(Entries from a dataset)
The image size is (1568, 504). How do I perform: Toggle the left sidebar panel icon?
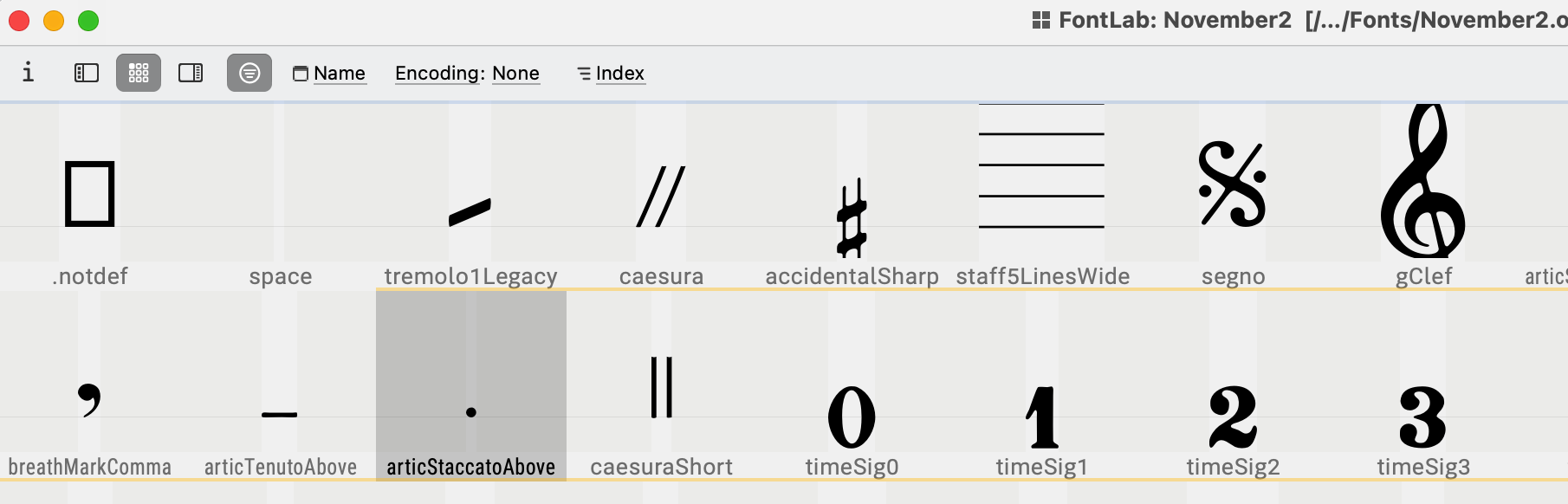coord(87,73)
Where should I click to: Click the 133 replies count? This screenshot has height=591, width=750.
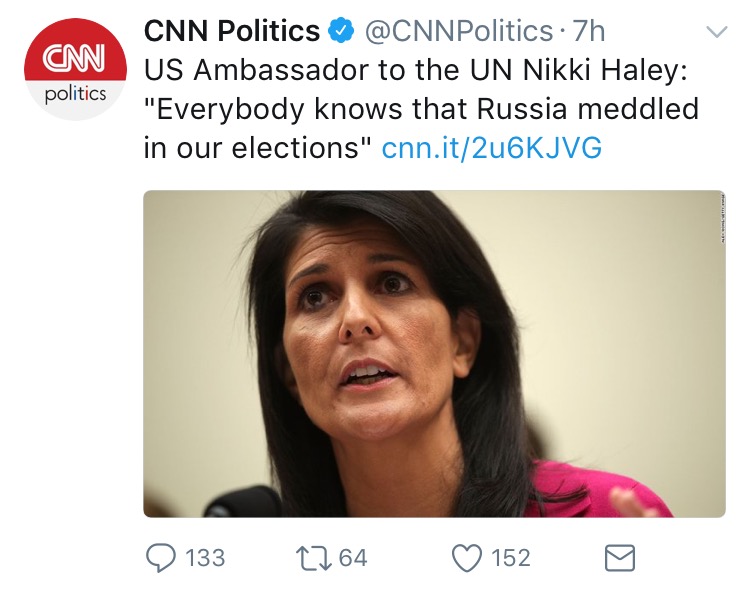205,558
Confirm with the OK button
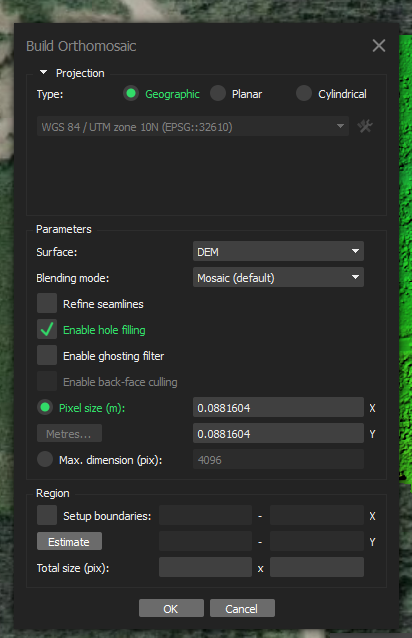The width and height of the screenshot is (412, 638). coord(171,608)
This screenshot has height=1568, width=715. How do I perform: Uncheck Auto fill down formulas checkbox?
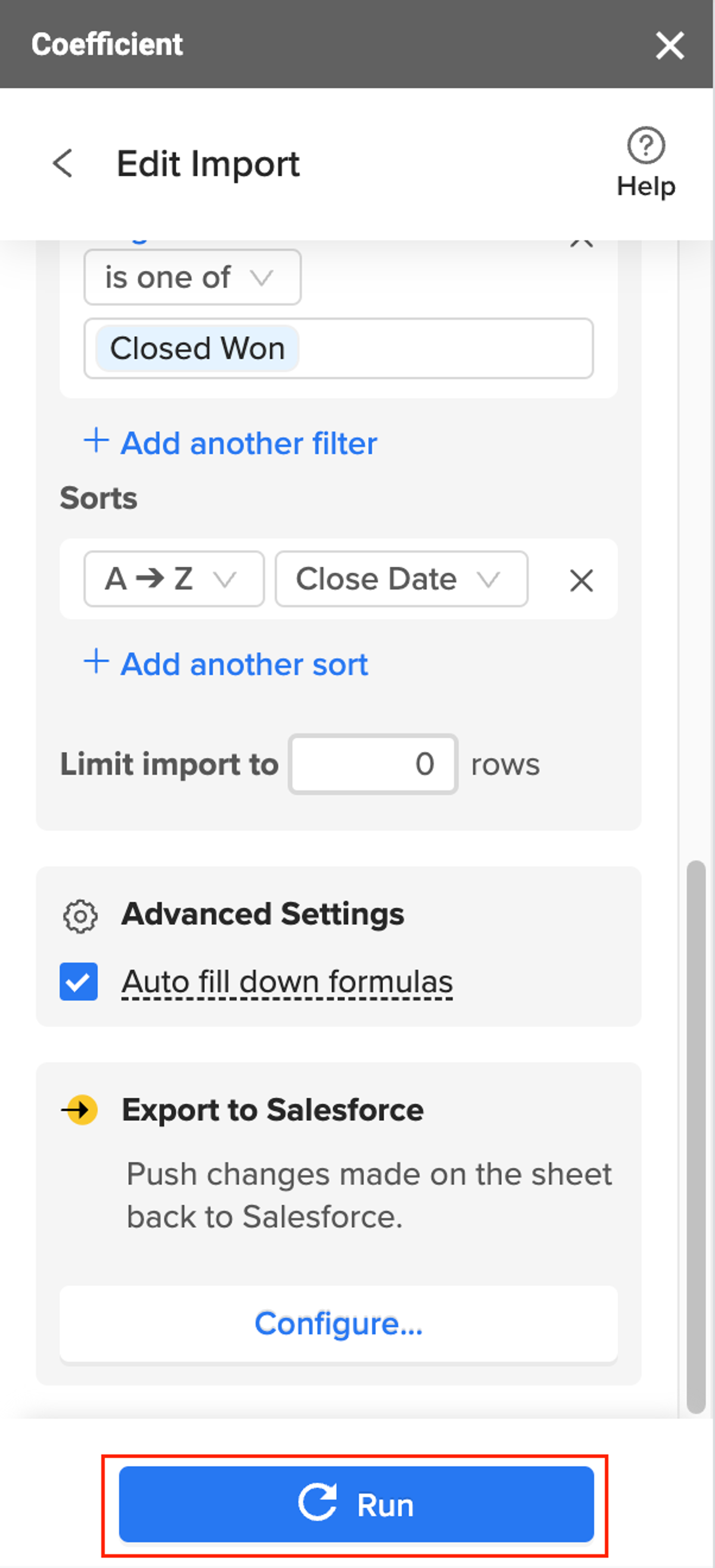79,981
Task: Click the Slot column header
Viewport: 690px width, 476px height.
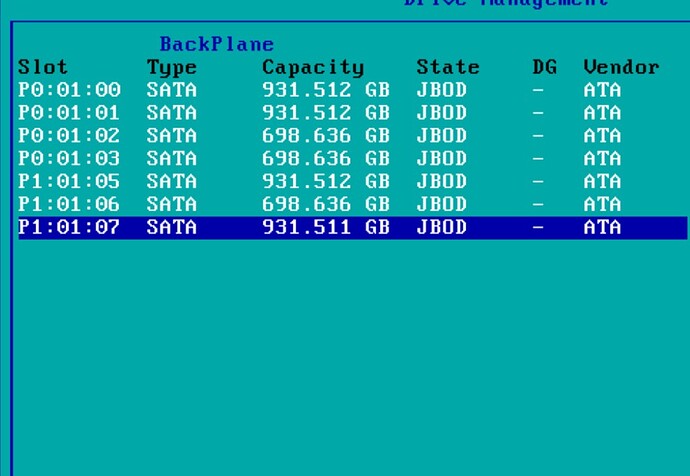Action: [43, 67]
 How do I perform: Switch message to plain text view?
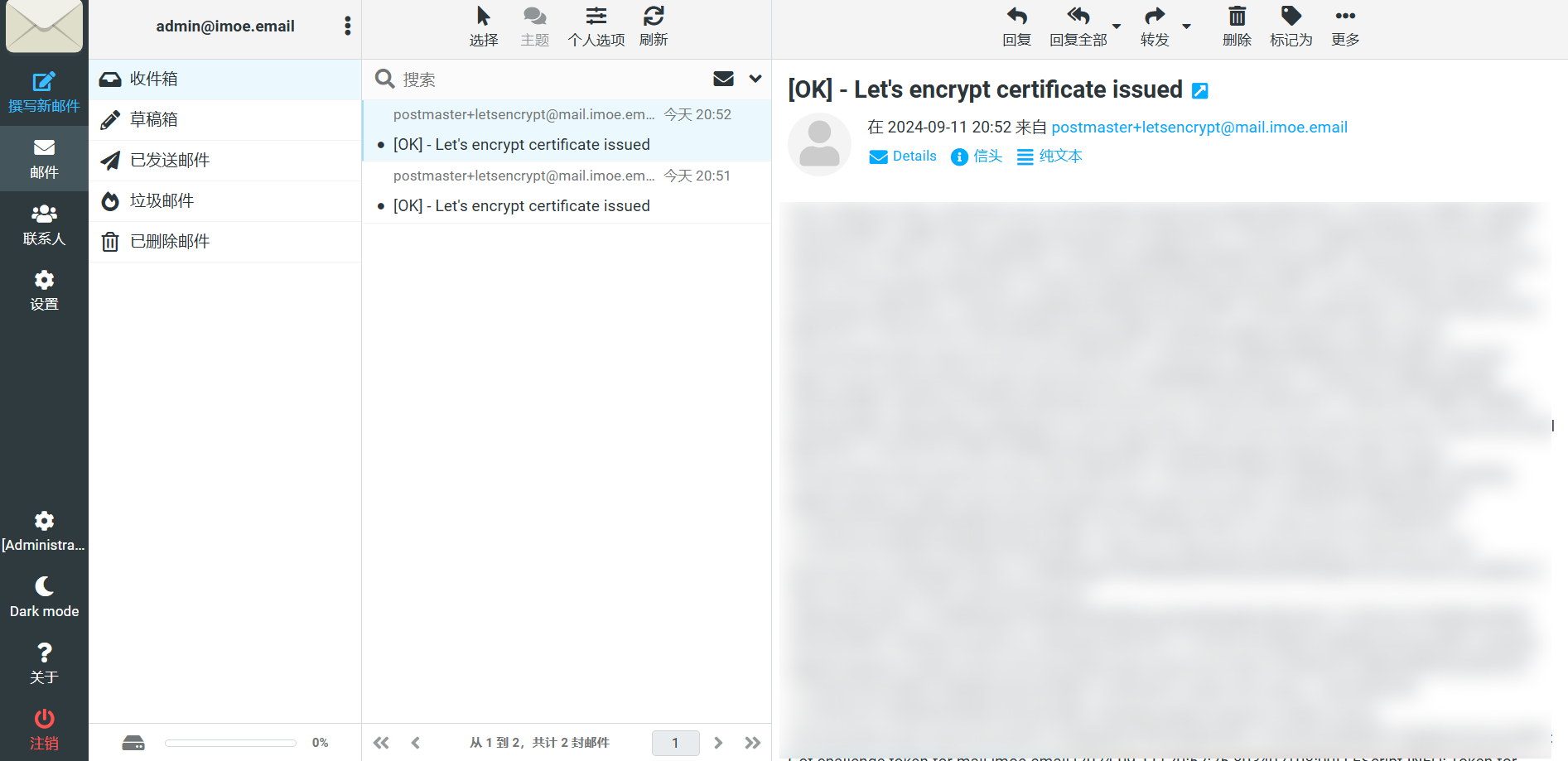(1049, 157)
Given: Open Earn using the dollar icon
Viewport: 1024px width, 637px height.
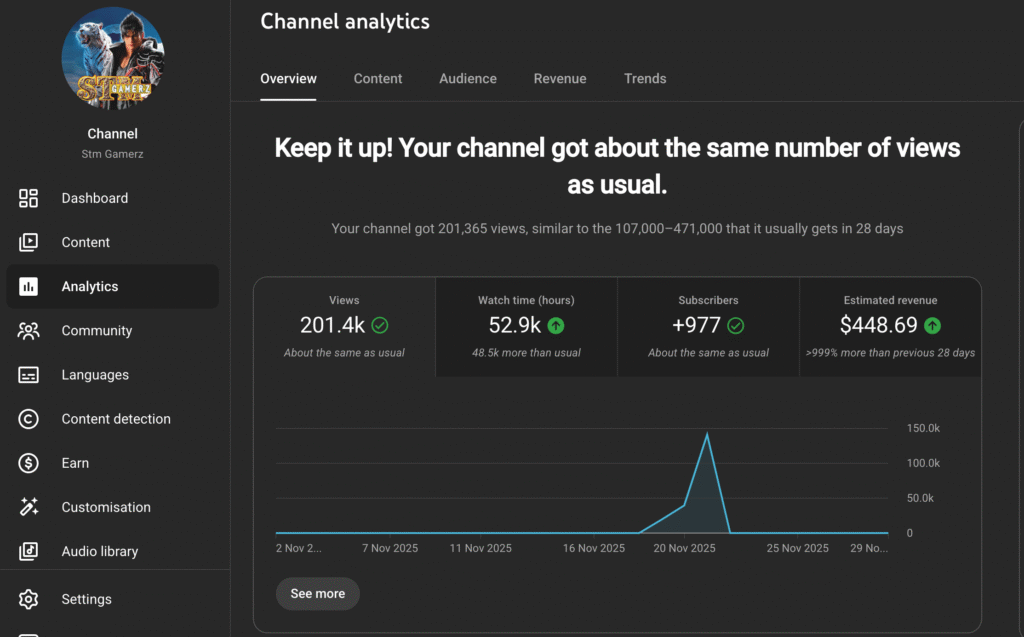Looking at the screenshot, I should coord(28,463).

[Set task] Quote word for word the stretch of the entries from the line containing "Given: Open Earn using the dollar icon" through the end of the entries, leaving the pictures out of your answer.

[Output]
Given: Open Earn using the dollar icon
Viewport: 1024px width, 637px height.
Looking at the screenshot, I should coord(28,463).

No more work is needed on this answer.